*** Supplied data ***
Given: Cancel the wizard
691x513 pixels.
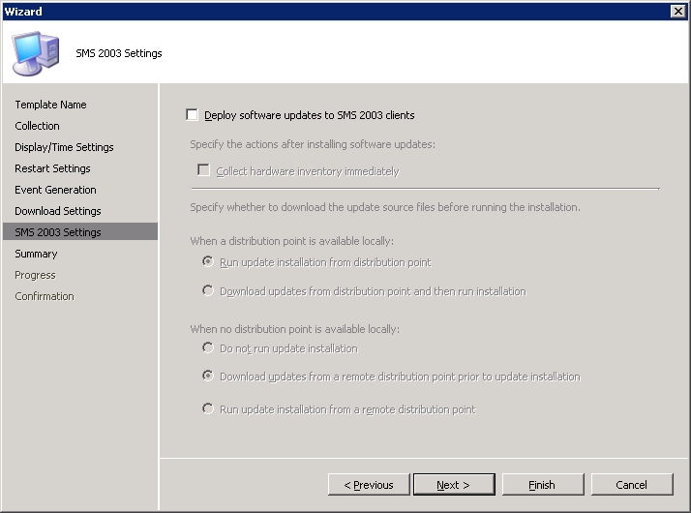Looking at the screenshot, I should click(632, 485).
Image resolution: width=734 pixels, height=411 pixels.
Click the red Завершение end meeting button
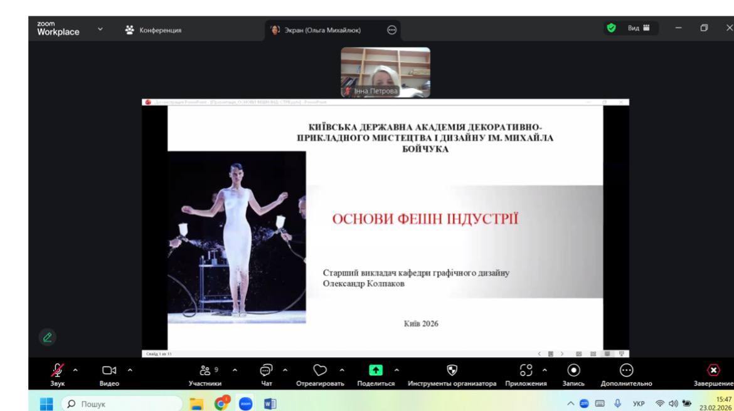pos(713,370)
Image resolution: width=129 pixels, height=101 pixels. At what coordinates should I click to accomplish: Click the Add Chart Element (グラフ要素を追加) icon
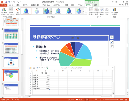pos(4,11)
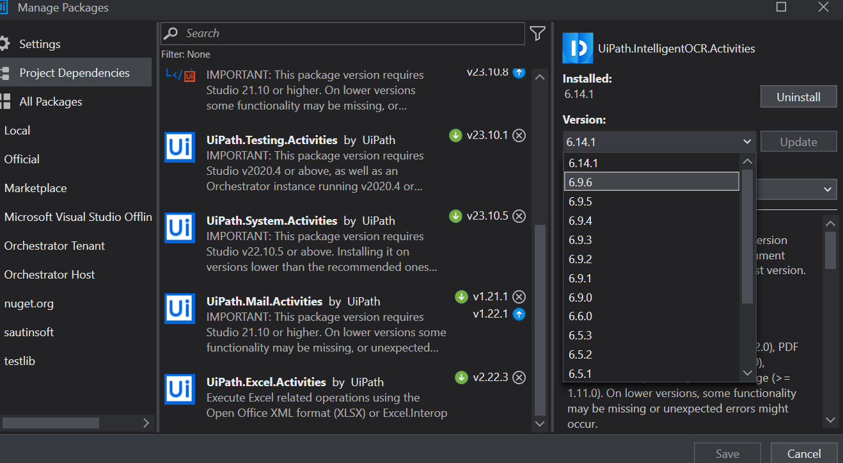Screen dimensions: 843x463
Task: Click the green installed icon for UiPath.Testing.Activities
Action: 455,135
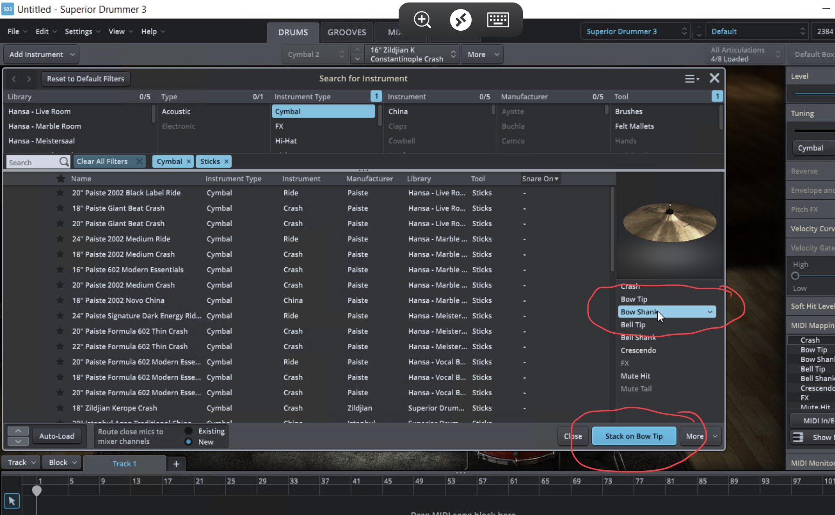Click the keyboard shortcut panel icon
The height and width of the screenshot is (515, 835).
pyautogui.click(x=497, y=19)
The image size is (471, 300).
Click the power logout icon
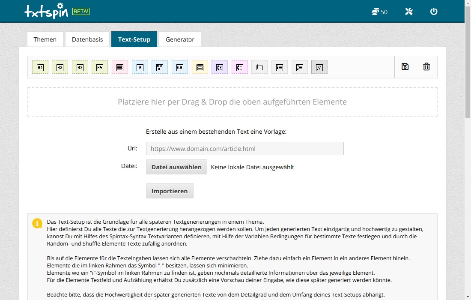[x=434, y=12]
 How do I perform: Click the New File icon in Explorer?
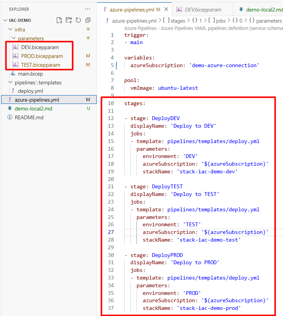pos(59,20)
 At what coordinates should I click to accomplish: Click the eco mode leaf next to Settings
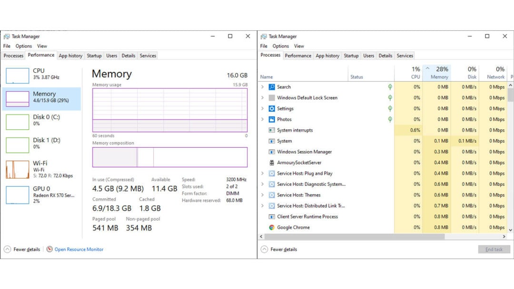point(390,108)
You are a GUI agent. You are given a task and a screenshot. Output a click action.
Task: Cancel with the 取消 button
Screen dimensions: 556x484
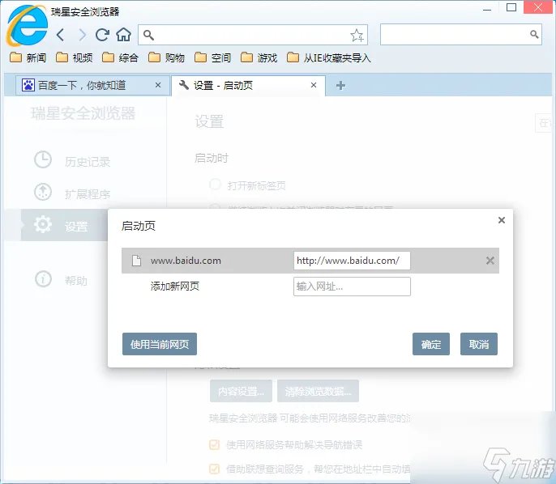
***
#### Work request
Look over the material above and show each line where "Cancel" appears.

#### Completed task
Given: Cancel the wizard
Task: Cancel with the 取消 button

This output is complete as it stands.